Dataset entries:
::::::::::
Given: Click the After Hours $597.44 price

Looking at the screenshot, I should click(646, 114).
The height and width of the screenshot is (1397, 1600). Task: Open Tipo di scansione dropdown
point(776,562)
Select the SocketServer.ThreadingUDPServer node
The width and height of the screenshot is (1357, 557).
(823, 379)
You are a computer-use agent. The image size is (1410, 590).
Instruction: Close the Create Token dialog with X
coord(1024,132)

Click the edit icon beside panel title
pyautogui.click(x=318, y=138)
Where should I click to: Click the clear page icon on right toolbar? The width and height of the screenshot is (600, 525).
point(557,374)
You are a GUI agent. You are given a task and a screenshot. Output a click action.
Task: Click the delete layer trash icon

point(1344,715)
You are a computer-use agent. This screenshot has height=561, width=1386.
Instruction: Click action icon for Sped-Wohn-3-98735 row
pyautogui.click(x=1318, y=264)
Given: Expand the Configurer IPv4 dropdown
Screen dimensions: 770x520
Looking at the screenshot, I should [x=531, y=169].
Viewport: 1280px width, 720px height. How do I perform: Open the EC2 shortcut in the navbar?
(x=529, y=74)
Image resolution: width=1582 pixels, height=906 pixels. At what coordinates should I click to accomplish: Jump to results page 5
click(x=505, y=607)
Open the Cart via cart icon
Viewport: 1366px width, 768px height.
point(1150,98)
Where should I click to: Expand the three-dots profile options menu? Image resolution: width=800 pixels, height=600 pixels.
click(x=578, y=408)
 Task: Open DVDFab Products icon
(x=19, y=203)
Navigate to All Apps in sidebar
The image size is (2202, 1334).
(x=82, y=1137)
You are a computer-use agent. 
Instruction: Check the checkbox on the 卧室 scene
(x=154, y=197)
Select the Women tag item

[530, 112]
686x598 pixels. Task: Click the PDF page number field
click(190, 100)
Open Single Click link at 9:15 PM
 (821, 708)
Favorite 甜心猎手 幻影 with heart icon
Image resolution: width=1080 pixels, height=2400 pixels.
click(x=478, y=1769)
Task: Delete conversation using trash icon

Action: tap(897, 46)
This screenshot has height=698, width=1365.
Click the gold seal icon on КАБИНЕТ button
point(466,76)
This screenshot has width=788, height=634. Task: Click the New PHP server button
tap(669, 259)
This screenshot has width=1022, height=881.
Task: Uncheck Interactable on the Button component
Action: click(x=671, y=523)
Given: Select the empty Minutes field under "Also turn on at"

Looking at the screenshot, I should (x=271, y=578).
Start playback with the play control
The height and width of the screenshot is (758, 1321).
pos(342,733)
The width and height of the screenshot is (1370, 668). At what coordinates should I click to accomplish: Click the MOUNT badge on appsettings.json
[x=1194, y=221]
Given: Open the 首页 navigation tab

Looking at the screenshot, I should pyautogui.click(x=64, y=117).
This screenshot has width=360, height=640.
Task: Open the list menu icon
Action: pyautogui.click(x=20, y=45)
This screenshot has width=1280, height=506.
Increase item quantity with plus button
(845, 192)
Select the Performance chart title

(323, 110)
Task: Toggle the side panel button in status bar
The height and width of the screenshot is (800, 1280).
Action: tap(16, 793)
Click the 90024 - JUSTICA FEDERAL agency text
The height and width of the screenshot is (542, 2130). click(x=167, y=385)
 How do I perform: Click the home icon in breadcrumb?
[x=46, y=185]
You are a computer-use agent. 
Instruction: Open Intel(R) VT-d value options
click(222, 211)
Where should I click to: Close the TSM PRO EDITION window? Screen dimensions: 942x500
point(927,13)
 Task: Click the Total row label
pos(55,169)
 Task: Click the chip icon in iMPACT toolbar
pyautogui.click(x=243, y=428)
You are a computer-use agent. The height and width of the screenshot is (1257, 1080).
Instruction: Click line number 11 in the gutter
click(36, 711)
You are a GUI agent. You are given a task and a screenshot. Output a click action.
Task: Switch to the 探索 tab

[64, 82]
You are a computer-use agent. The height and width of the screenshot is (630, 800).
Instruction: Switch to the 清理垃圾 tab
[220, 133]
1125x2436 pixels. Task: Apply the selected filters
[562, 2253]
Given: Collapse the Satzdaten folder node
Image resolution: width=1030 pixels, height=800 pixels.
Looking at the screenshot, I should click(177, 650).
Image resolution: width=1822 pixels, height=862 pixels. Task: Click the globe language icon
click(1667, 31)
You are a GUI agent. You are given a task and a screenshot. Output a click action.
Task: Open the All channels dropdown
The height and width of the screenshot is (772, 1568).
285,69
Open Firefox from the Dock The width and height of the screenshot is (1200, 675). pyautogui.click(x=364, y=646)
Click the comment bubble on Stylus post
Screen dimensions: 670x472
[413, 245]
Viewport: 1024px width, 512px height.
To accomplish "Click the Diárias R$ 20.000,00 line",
::::::::::
Task goal:
Show me every line in the data above that includes "computer".

Answer section:
You are a computer-use agent. The image size is (1410, 590).
You are a computer-use agent. This screenshot has height=561, width=1386.
You are a computer-use agent. 
You are a computer-use agent. 
You are a computer-use agent. The height and width of the screenshot is (1257, 1080).
You are a computer-use agent. The height and width of the screenshot is (630, 800).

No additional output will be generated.